• **Material shown**
══════════════════════════════

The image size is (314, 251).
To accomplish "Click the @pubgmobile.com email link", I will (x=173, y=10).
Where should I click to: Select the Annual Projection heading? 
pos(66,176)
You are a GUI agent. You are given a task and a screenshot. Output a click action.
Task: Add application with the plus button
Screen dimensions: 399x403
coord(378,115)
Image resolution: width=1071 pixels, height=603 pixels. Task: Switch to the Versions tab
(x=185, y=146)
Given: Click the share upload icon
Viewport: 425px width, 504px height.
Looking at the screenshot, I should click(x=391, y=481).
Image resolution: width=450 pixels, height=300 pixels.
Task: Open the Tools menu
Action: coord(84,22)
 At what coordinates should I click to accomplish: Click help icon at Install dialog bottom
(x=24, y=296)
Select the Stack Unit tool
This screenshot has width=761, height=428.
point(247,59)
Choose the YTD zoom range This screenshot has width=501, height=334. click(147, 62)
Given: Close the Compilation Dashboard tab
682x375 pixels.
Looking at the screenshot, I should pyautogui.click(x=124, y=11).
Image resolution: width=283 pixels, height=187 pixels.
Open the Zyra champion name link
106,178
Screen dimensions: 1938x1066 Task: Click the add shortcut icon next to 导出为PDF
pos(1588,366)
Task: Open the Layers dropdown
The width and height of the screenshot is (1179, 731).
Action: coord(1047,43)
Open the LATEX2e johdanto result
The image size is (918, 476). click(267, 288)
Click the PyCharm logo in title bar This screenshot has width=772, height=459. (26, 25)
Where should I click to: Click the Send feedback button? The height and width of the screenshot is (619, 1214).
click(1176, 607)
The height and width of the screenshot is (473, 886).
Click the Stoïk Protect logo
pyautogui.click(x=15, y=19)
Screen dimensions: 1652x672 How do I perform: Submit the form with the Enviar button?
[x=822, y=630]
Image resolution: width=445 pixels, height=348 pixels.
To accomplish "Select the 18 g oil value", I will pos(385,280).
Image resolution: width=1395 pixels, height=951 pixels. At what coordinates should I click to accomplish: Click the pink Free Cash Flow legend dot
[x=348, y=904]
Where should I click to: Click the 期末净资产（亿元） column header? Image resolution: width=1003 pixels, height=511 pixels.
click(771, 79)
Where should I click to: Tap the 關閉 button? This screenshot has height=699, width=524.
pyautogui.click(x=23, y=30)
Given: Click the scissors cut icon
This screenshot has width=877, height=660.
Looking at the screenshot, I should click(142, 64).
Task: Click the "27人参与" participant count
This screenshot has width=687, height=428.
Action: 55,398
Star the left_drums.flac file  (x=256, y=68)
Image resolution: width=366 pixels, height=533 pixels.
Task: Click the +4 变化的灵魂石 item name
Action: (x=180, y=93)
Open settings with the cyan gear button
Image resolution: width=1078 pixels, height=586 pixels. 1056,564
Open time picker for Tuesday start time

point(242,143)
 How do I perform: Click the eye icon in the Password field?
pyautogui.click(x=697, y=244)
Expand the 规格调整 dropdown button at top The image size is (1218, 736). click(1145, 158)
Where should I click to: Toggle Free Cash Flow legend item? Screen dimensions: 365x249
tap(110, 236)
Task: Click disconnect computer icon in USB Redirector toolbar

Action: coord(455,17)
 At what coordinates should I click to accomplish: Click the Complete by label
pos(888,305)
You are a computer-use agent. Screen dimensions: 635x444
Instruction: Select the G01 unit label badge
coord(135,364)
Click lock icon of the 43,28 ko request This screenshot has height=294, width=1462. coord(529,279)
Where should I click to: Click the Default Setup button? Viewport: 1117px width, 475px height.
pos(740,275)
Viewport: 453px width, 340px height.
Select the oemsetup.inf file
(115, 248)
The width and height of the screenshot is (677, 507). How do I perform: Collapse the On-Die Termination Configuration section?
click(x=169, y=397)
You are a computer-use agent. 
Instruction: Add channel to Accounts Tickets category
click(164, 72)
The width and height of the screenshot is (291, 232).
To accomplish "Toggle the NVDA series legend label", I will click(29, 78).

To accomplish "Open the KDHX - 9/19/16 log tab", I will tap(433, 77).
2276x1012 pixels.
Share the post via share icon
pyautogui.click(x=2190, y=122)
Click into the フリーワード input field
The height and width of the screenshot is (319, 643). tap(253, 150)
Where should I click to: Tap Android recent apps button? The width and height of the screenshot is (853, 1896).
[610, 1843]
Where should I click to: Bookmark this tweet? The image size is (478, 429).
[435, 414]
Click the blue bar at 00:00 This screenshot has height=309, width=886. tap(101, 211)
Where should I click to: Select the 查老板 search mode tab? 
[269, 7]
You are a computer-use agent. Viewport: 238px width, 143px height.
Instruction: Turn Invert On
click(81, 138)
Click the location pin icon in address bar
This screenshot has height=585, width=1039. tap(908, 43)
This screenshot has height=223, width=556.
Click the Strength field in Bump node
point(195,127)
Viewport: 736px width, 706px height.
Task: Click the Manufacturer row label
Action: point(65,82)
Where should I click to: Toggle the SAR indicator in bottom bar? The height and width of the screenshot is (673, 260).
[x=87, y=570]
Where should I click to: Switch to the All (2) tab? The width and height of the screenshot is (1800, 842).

══════════════════════════════

• **Goal of the exercise**
Rewrite all the records, replacing "Layers dropdown" with "Layers menu" and leaving everything else the same.

• **Expected output**
The image size is (314, 251).
To accomplish "Click the @pubgmobile.com email link", I will (x=173, y=10).
Where should I click to: Select the Annual Projection heading? 
pos(66,176)
You are a GUI agent. You are given a task and a screenshot. Output a click action.
Task: Add application with the plus button
Screen dimensions: 399x403
coord(378,115)
Image resolution: width=1071 pixels, height=603 pixels. Task: Switch to the Versions tab
(x=185, y=146)
Given: Click the share upload icon
Viewport: 425px width, 504px height.
Looking at the screenshot, I should click(x=391, y=481).
Image resolution: width=450 pixels, height=300 pixels.
Task: Open the Tools menu
Action: coord(84,22)
 At what coordinates should I click to accomplish: Click help icon at Install dialog bottom
(x=24, y=296)
Select the Stack Unit tool
This screenshot has width=761, height=428.
point(247,59)
Choose the YTD zoom range This screenshot has width=501, height=334. click(147, 62)
Given: Close the Compilation Dashboard tab
682x375 pixels.
Looking at the screenshot, I should pyautogui.click(x=124, y=11).
Image resolution: width=283 pixels, height=187 pixels.
Open the Zyra champion name link
106,178
Screen dimensions: 1938x1066 Task: Click the add shortcut icon next to 导出为PDF
pos(1588,366)
Task: Open the Layers menu
The width and height of the screenshot is (1179, 731).
Action: coord(1047,43)
Open the LATEX2e johdanto result
The image size is (918, 476). click(267, 288)
Click the PyCharm logo in title bar This screenshot has width=772, height=459. (26, 25)
Where should I click to: Click the Send feedback button? The height and width of the screenshot is (619, 1214).
click(1176, 607)
The height and width of the screenshot is (473, 886).
Click the Stoïk Protect logo
pyautogui.click(x=15, y=19)
Screen dimensions: 1652x672 How do I perform: Submit the form with the Enviar button?
[x=822, y=630]
Image resolution: width=445 pixels, height=348 pixels.
To accomplish "Select the 18 g oil value", I will pos(385,280).
Image resolution: width=1395 pixels, height=951 pixels. At what coordinates should I click to accomplish: Click the pink Free Cash Flow legend dot
[x=348, y=904]
Where should I click to: Click the 期末净资产（亿元） column header? Image resolution: width=1003 pixels, height=511 pixels.
click(771, 79)
Where should I click to: Tap the 關閉 button? This screenshot has height=699, width=524.
pyautogui.click(x=23, y=30)
Given: Click the scissors cut icon
This screenshot has width=877, height=660.
Looking at the screenshot, I should click(142, 64).
Task: Click the "27人参与" participant count
This screenshot has width=687, height=428.
Action: 55,398
Star the left_drums.flac file  (x=256, y=68)
Image resolution: width=366 pixels, height=533 pixels.
Task: Click the +4 变化的灵魂石 item name
Action: (x=180, y=93)
Open settings with the cyan gear button
Image resolution: width=1078 pixels, height=586 pixels. 1056,564
Open time picker for Tuesday start time

point(242,143)
 How do I perform: Click the eye icon in the Password field?
pyautogui.click(x=697, y=244)
Expand the 规格调整 dropdown button at top The image size is (1218, 736). click(1145, 158)
Where should I click to: Toggle Free Cash Flow legend item? Screen dimensions: 365x249
tap(110, 236)
Task: Click disconnect computer icon in USB Redirector toolbar

Action: coord(455,17)
 At what coordinates should I click to accomplish: Click the Complete by label
pos(888,305)
You are a computer-use agent. Screen dimensions: 635x444
Instruction: Select the G01 unit label badge
coord(135,364)
Click lock icon of the 43,28 ko request This screenshot has height=294, width=1462. coord(529,279)
Where should I click to: Click the Default Setup button? Viewport: 1117px width, 475px height.
pos(740,275)
Viewport: 453px width, 340px height.
Select the oemsetup.inf file
(115, 248)
The width and height of the screenshot is (677, 507). How do I perform: Collapse the On-Die Termination Configuration section?
click(x=169, y=397)
You are a computer-use agent. 
Instruction: Add channel to Accounts Tickets category
click(164, 72)
The width and height of the screenshot is (291, 232).
To accomplish "Toggle the NVDA series legend label", I will click(29, 78).

To accomplish "Open the KDHX - 9/19/16 log tab", I will tap(433, 77).
2276x1012 pixels.
Share the post via share icon
pyautogui.click(x=2190, y=122)
Click into the フリーワード input field
The height and width of the screenshot is (319, 643). tap(253, 150)
Where should I click to: Tap Android recent apps button? The width and height of the screenshot is (853, 1896).
[610, 1843]
Where should I click to: Bookmark this tweet? The image size is (478, 429).
[435, 414]
Click the blue bar at 00:00 This screenshot has height=309, width=886. tap(101, 211)
Where should I click to: Select the 查老板 search mode tab? 
[269, 7]
You are a computer-use agent. Viewport: 238px width, 143px height.
Instruction: Turn Invert On
click(81, 138)
Click the location pin icon in address bar
This screenshot has height=585, width=1039. tap(908, 43)
This screenshot has height=223, width=556.
Click the Strength field in Bump node
point(195,127)
Viewport: 736px width, 706px height.
Task: Click the Manufacturer row label
Action: point(65,82)
Where should I click to: Toggle the SAR indicator in bottom bar? The height and width of the screenshot is (673, 260).
[x=87, y=570]
Where should I click to: Switch to the All (2) tab? The width and height of the screenshot is (1800, 842).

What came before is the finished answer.